事實上出版社目前要不是有《尋仙》的爆炸性收入撐著,而且《小院雜談》、《僦居發微》和《問道》三本書還有余溫,就老林這么突然一撲,外面的約稿一次性全都斷了個干凈,說不定社里現在已經連工資都發不出來。要真到了那個地步,想來就算她丁少儀哭著喊著跪著求著要回《東甌日報》的懷抱,人家日報集團的領導都不見得會答應。畢竟出版社加印刷部,連本地加外地的,被她帶出來的員工足有600來人,這么大一筆財政負擔,哪個單位吃得下?
在這種情況下,丁少儀花費心思,力捧林淼這個神童光環閃閃發光的“幼年作家”上位,幾乎已經是她目前唯一的選擇。而林淼肯主動降低《真相》這本單獨署名的新書的提成,在丁少儀眼里,就是一種積極主動并為出版社著想的表態。
所以這個對賭,丁少儀和林淼都算賭得心甘情愿,且完全存在雙贏的可能性。
林淼晚上回到酒店,吃過晚飯后就把自己關在了房間了——當然這些日子他每天都是這么干的,反正在最近內心脆弱敏感的老林看來,不管林淼在房間里做什么,那都是“我兒子果然看不起我了,都不跟我一起看新聞聯播吹牛逼了,你成績這么好還復毛的習,明明就是躲著為父對不對?果然我一不當官你們就不拿我當盤菜,不尊重、不關心、不疼愛我了,哼!”
但不管老林的內心到底有多少戲,林淼真的沒功夫搭理他,不然隨便聊兩句,半個小時就不知不覺地沒了,真心浪費不起這個時間……
林淼在攤開四百格的時候,內心既糾結又無奈。
本該是考前沖刺的日子,結果卻要浪費一晚上寫小說,真心有點哭。可他要是不寫,又怕《尋仙》熱度過去,就算賺到的錢足夠舒舒服服過完明年、后年、大后年,但再往后呢?
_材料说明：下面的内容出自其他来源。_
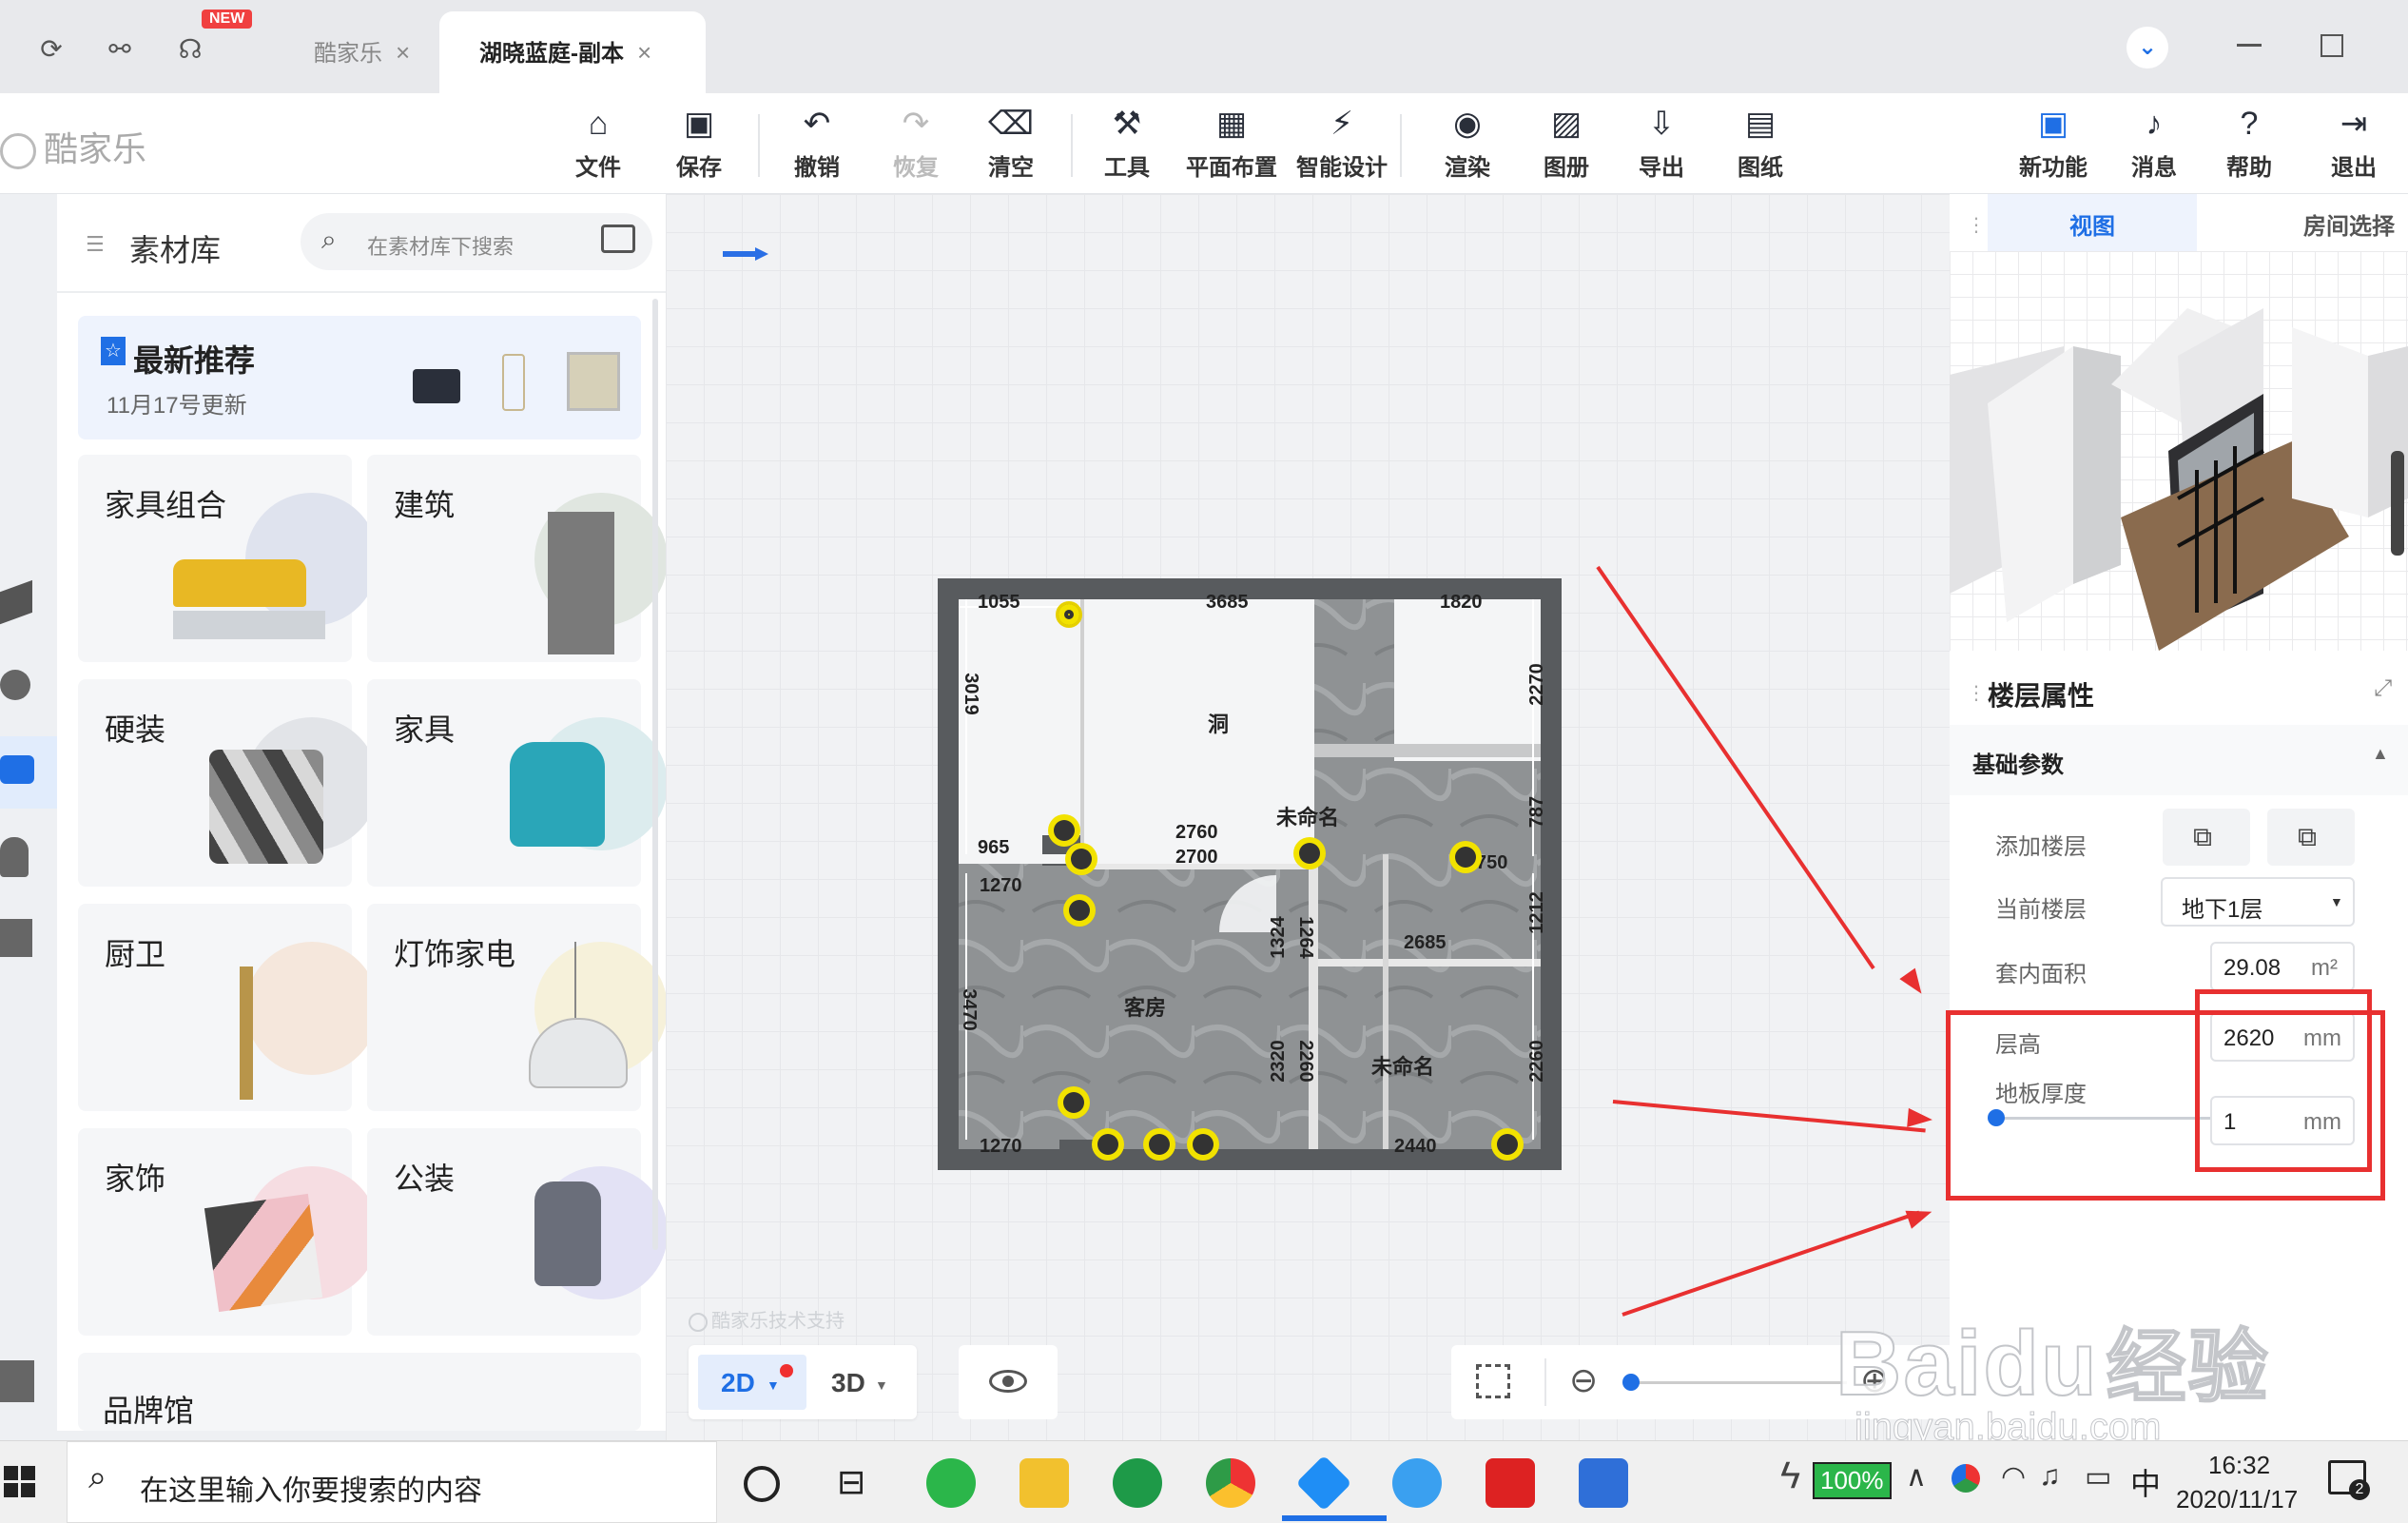 Image resolution: width=2408 pixels, height=1523 pixels. Describe the element at coordinates (1493, 1381) in the screenshot. I see `fit-view-icon` at that location.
隨便掐指怎么算,就算明年馬上初中畢業,距離他大學畢業也還有很長一段時間,讀書和養家的雙重壓力,肉眼可見的還要持續很久很久啊……
“唉。”林淼輕輕一嘆,又深吸一口氣。
抬手看一眼時間,便開始摒除雜念,抓緊干活。從晚上7點到9點半,短短兩個半小時,連構思帶寫作,而且還是手寫,難度其實不小,就當是為明年的全國初中生作文大賽熱身了。
仰頭看著天花板,醞釀了五六分鐘后,林淼的腦海中逐漸有了點畫面,于是提筆開動——
午夜三點,名叫漢威爾的羅吉尼亞小鎮教堂塔樓里,家用酒缸大小的銅鐘接連響了三聲,這是小鎮建立五百年來的傳統,提醒某些夜行生物,最黑暗的時間就要結束,黎明的陽光正在接近。敲鐘者是教堂的值夜人員,和教堂里的所有神父一樣,穿著印有十字架圖案的統一制服,只不過少了頂帽子,顯然還只是個實習神父。
實習神父敲完鐘后,下樓的動作略顯幾分慌張,完全沒有警告他人的氣勢,反倒像是虛張聲勢完畢后,著急要找個安全的地方躲藏起來。穩穩立在塔樓上方尖頂處的年輕男子,夜視能力極強地看著那身穿黑衣的年輕身影跑遠,露出一抹玩味的笑容。